2.3.1 Description
The high-performance, low-power Arm Cortex-A7 processor features an L1 cache subsystem that provides full virtual memory capabilities. The Cortex-A7 processor implements the Arm v7-A architecture and runs 32-bit Arm instructions, and 16-bit and 32-bit Thumb instructions.
The Cortex-A7 Arm Neon Media Processing Engine (MPE) extends the Cortex-A7 functionality to provide support for the Arm v7 Advanced SIMD v2 and Vector Floating-Point v4 (VFPv4) instruction sets. The Cortex-A7 Neon MPE provides flexible and powerful acceleration for signal processing algorithms including multimedia such as image processing, video decode/encode, 2D/3D graphics, and audio. For details, refer to the Cortex-A7 Neon Media Processing Engine Technical Reference Manual.

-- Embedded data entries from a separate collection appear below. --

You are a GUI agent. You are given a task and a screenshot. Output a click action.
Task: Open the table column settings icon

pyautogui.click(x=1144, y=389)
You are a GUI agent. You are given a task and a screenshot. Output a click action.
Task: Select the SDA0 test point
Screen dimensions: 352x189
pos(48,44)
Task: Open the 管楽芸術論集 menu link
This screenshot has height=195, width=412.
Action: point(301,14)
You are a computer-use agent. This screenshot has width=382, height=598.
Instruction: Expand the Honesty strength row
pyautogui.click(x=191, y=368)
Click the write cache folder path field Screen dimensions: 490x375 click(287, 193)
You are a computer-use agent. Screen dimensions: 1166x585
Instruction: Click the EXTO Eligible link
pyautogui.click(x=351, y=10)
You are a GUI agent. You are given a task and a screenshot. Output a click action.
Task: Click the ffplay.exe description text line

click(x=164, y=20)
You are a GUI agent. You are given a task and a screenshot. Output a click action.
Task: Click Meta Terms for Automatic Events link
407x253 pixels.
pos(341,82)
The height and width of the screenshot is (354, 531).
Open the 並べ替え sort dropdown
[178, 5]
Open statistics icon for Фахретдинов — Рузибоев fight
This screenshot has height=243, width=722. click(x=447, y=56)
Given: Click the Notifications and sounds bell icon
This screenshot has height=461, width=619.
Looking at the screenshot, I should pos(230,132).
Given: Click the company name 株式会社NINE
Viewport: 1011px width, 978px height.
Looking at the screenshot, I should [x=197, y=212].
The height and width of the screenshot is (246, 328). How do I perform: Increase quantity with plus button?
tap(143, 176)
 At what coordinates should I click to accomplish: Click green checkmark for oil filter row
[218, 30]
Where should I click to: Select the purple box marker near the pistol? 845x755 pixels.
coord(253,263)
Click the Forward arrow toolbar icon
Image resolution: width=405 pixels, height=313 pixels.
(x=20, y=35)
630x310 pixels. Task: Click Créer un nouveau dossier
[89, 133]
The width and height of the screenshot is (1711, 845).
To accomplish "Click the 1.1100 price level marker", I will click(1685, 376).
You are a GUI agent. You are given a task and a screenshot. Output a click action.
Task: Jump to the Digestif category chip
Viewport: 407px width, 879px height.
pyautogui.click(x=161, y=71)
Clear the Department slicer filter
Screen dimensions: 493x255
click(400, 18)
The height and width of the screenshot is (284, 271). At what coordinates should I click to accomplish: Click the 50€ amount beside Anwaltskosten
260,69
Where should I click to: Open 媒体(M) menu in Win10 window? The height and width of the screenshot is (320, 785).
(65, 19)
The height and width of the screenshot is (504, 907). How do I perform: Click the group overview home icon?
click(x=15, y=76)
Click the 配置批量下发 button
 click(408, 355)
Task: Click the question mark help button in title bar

The Cortex-A7 processor includes TrustZone technology to enhance security by partitioning the SoC’s hardware and software resources in a Secure world for the security subsystem and a Normal world for the rest, enabling a strong security perimeter to be built between the two. For details, refer to Security Extensions Overview in the Cortex-A7 Technical Reference Manual. Refer to the Arm Architecture Reference Manual, Arm v7-A and Arm v7-R edition for details on how TrustZone works in the architecture.
The Cortex-A7 core, the Floating Point Unit (FPU) and Neon Media Processing Engine (MPE) are based on Arm Ltd. r0p5 and are highly configurable at the hardware design stage. These configurations are described in the sections that follow. The default software configuration has been intensively tested and leads to best results in any conditions.